● Extracted text:
** BEGIN **
Friday, October 17, 2014

Aq Qoyunlu

Aq Qoyunlu
Aq Qoyunlu (Akkoyunlu) (“those of the White Sheep”).  Turkoman federation of the “Tribes of the White Sheep” rulers of eastern Anatolia, Azerbaijan, Persia, Iraq, Afghanistan, and Turkestan which lasted from 1467 to 1502.   Their main capitals were Amid, and, from 1468, Tabriz.  Named after their original totem animal, a white sheep, they were Oghuz Turks.  The Aq Qoyunlu are usually regarded as a Sunni dynasty, although they had close links with the Shi‘ite Safavid family.

Around 1340, the Aq Qoyunlu began to carry out raids against Byzantium, Mesopotamia, and Syria, took control shortly thereafter of Diyarbakr with its center at Amid, and intermarried with the Christian Comnenes of Trabezond (later emperors of Byzantium).  Their first advance came under Qara Yuluk 'Uthman (Kara Usman) (1389-1435), who as an ally of Timur was appointed emir of Diyarbakr in 1402 and expanded its territory.  Qara Yuluk Uthman ruled for thirty-two years and transformed the Aq Qoyunlu from a tribal clan of little significance to a large principality impinging on the domains of its neighbors, the Qara Qoyunlu, or “Black Sheep,” as well as the major powers of the day, the Ottomans, the Mamelukes, and the Timurids. 

After 1435, the Aq Qoyunlus found themselves squeezed (due to territorial losses) by the rival Qara Qoyunlu.  The empire experienced its political zenith under Uzun Hasan (1453-1478), the grandson of Qara Yuluk 'Uthman.  Uzun Hasan transformed the Aq Qoyunlus into a major Islamic power, extending from Anatolia to Khurasan, Fars, Kerman, and the Persian Gulf.  He defeated his chief rival Jahanshah and annihilated the Qara Qoyunlu in 1467 and, by 1469, had seized the Qara Qoyunlu territories.  In 1469, he achieved a convincing victory over the Timurids, defeating Abu Sa'id.  After 1459, he conducted campaigns in Georgia, and conquered Hasankeyf (1462), and Harput (1465).  In 1471, he advanced into Karman (Anatolia) and fought against the Ottomans in an alliance with European powers in1473. 

Uzun Hasan was active in international diplomacy, allying with Venice against the Ottomans, his enemy in the west.  The Aq Qoyunlu had longstanding marriage ties with the Byzantine kings at Trebizond. There were also marriage ties to the Safavids.  Uzun Hasan was decisively defeated by the Ottomans at Bashkent in 1473.
** END **
● Tasks:
(a) Reproduce part of the Aq Qoyunlu text word for word, starting at the words "Around 1340, the" and ending after "and the Timurids.".
(b) Based on the Aq Qoyunlu text, mark each statement yes or no, and quote the words that decide it: (i) The main capitals were Amid and, from 1468, Tabriz. (ii) Uzun Hasan was the son of Qara Yuluk 'Uthman. (iii) Uzun Hasan allied with Venice against the Ottomans.
(c) Continue the Aq Qoyunlu text from the point where it ends.

● Data section:
** BEGIN **
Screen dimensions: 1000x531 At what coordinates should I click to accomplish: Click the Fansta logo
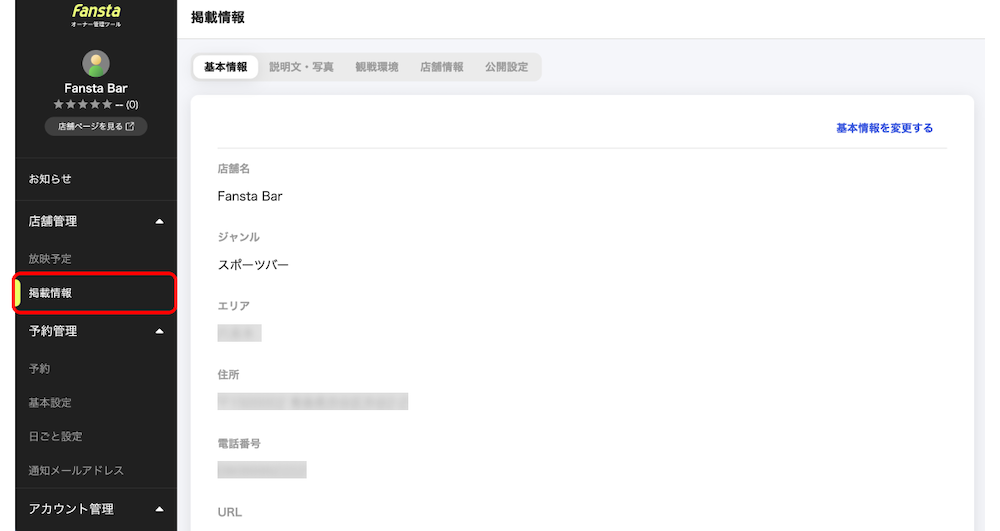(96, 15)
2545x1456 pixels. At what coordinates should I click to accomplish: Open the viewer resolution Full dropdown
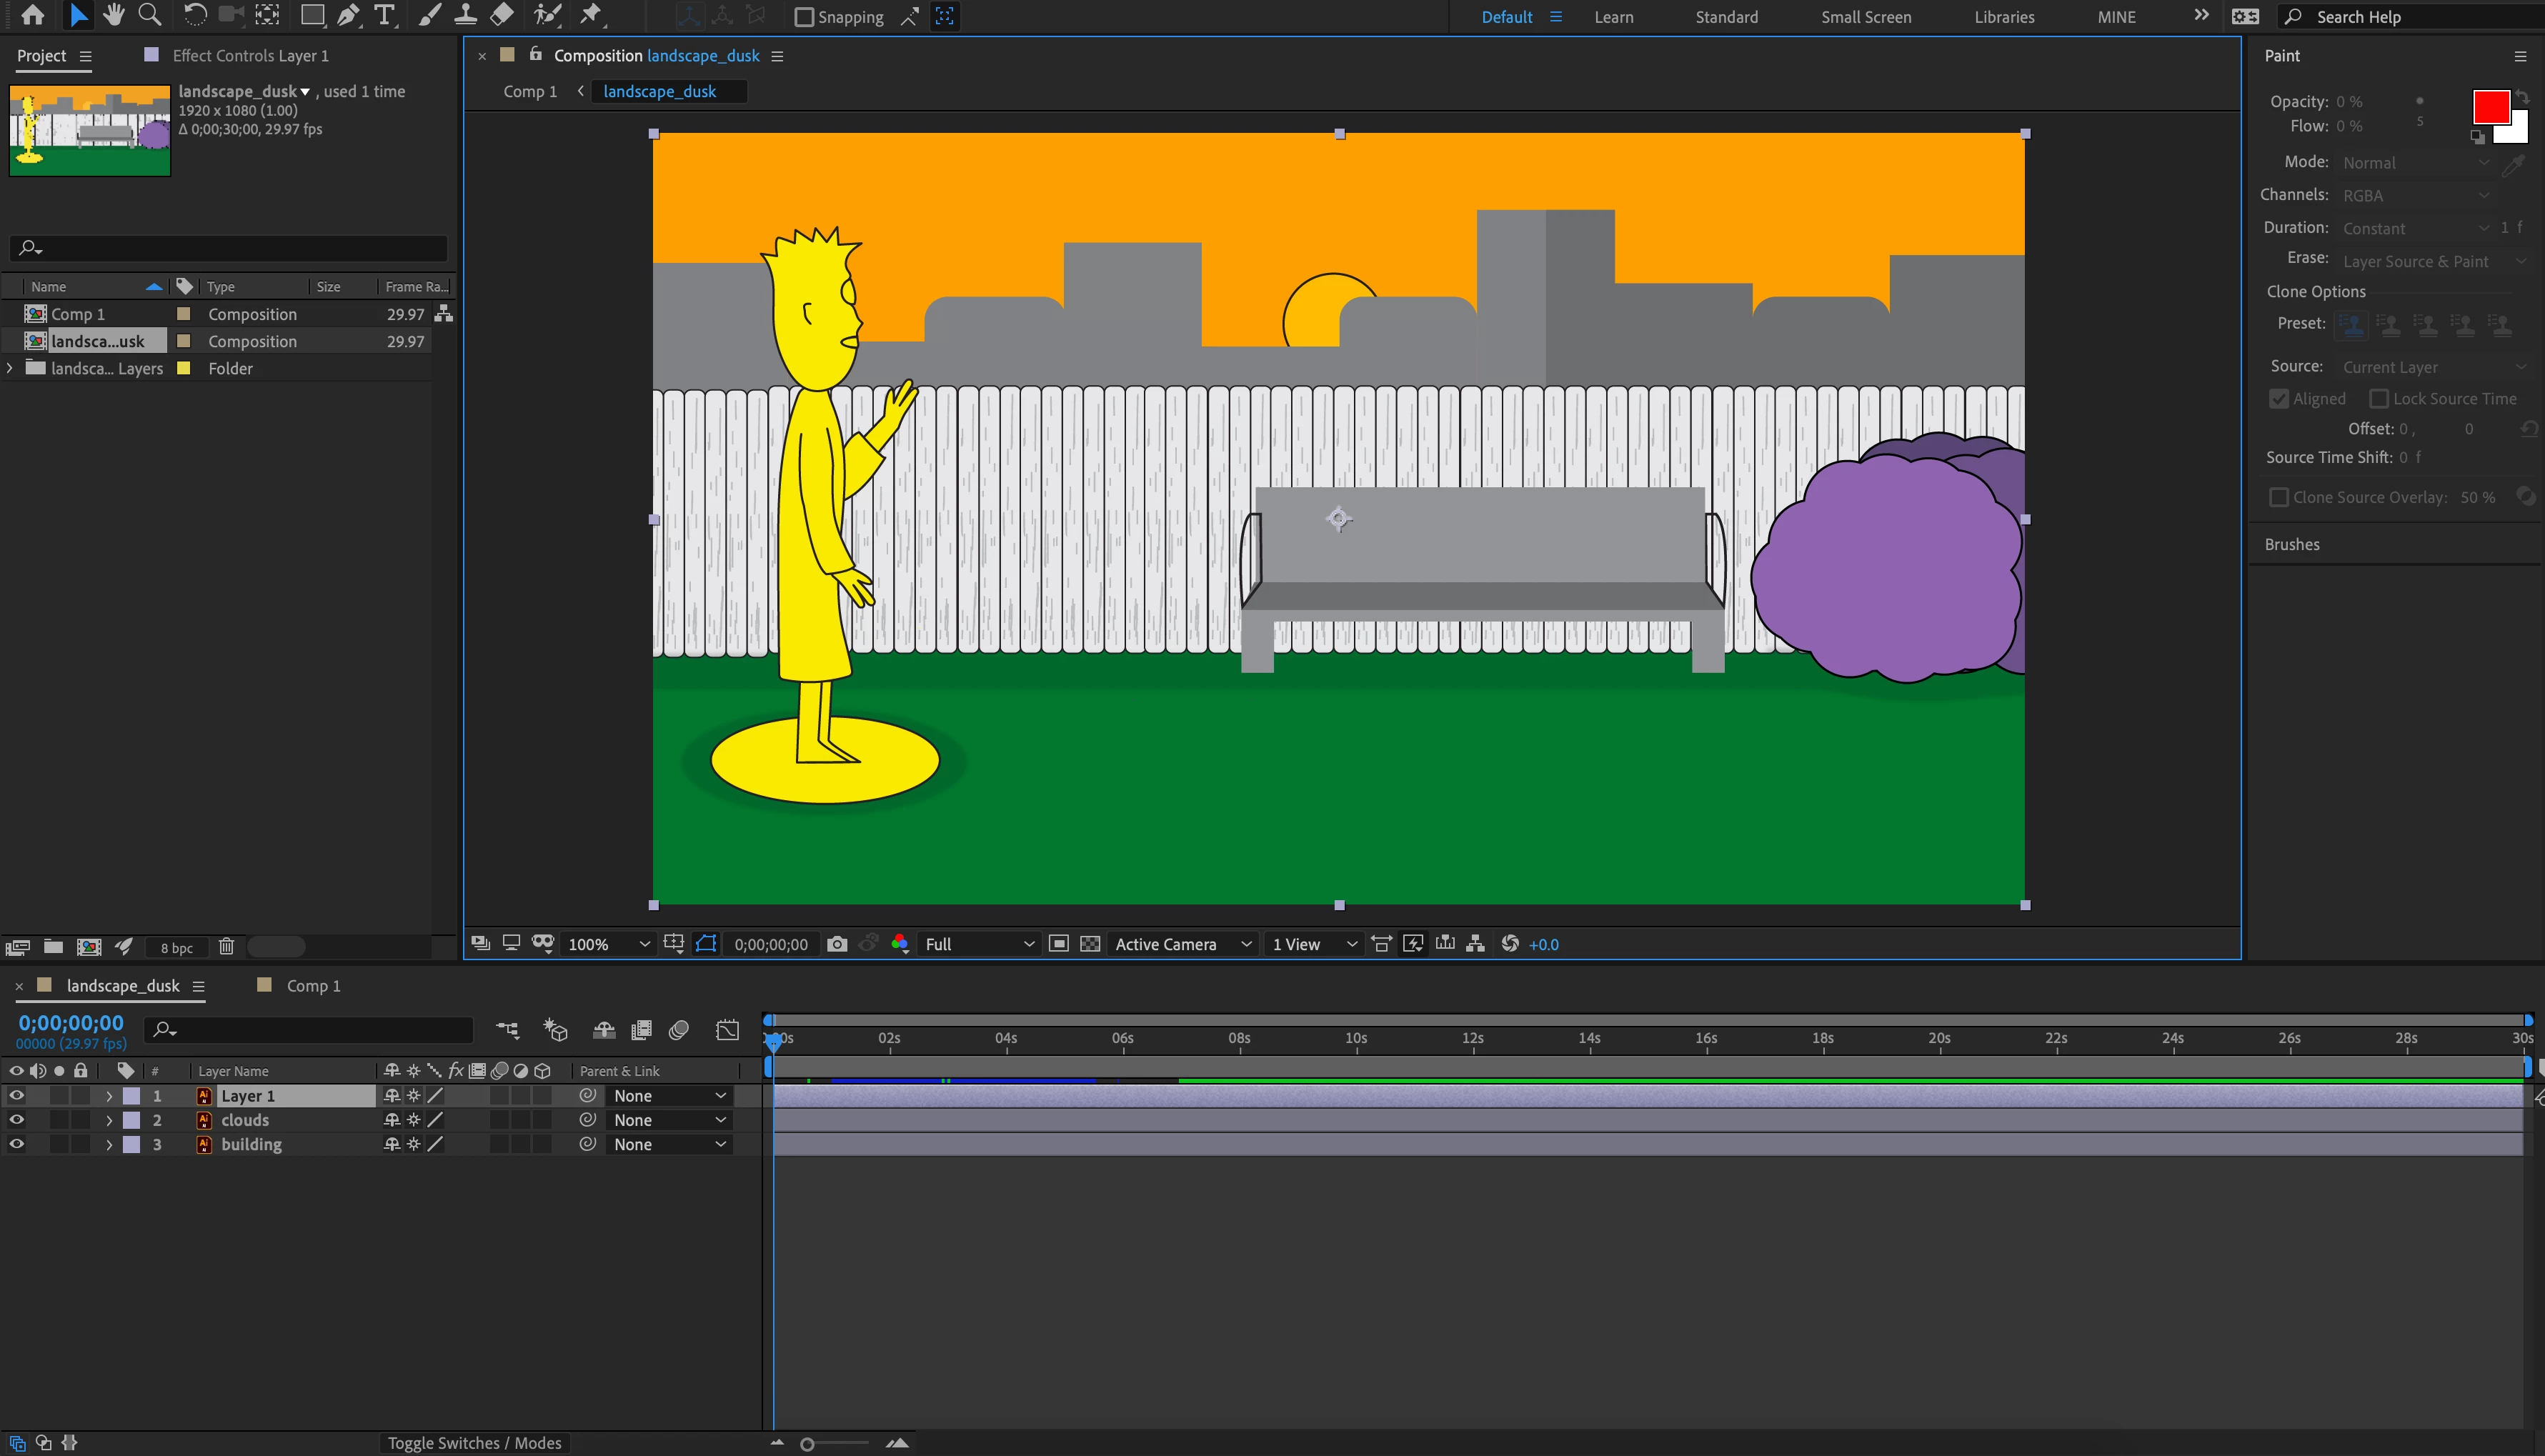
** END **
● Outputs:
(a)
Around 1340, the Aq Qoyunlu began to carry out raids against Byzantium, Mesopotamia, and Syria, took control shortly thereafter of Diyarbakr with its center at Amid, and intermarried with the Christian Comnenes of Trabezond (later emperors of Byzantium).  Their first advance came under Qara Yuluk 'Uthman (Kara Usman) (1389-1435), who as an ally of Timur was appointed emir of Diyarbakr in 1402 and expanded its territory.  Qara Yuluk Uthman ruled for thirty-two years and transformed the Aq Qoyunlu from a tribal clan of little significance to a large principality impinging on the domains of its neighbors, the Qara Qoyunlu, or “Black Sheep,” as well as the major powers of the day, the Ottomans, the Mamelukes, and the Timurids.

(b)
(i) Yes: "Their main capitals were Amid, and, from 1468, Tabriz."
(ii) No: "Uzun Hasan (1453-1478), the grandson of Qara Yuluk 'Uthman."
(iii) Yes: "allying with Venice against the Ottomans, his enemy in the west."

(c)
The Turkoman culture flourished under Uzun Hasan and his son Ya'qub (1478-1490).  Ya'qub promoted high Islamic culture and carried on an ostentatious court life at his capital, Tabriz, but the fortunes of the dynasty never recovered. 

1490 marked the start of the struggle against the up-and-coming Safavids.  The succession crises arising from the death of Ya'qub was typical of Turkish dynasties which sapped the strength of the Aq Qoyunlu and facilitated the Safavid rise to power.  The last ruler, Sultan Murad, was defeated by the Kizilbash supporters of Shah Isma‘il and relinquished Azerbaijan to the Safavids in 1501.  Sultan Murad did, however, manage to hold on to some land in Iraq and Diyarbakr until 1508.  While the power of the Safavids, like that of the Aq Qoyunlu, was based at first on Turkic tribesmen, and continuity between the two dynasties was ensured by the Tajik bureaucracy, the Safavids were able to unify Iran in a way the Aq Qoyunlu could not.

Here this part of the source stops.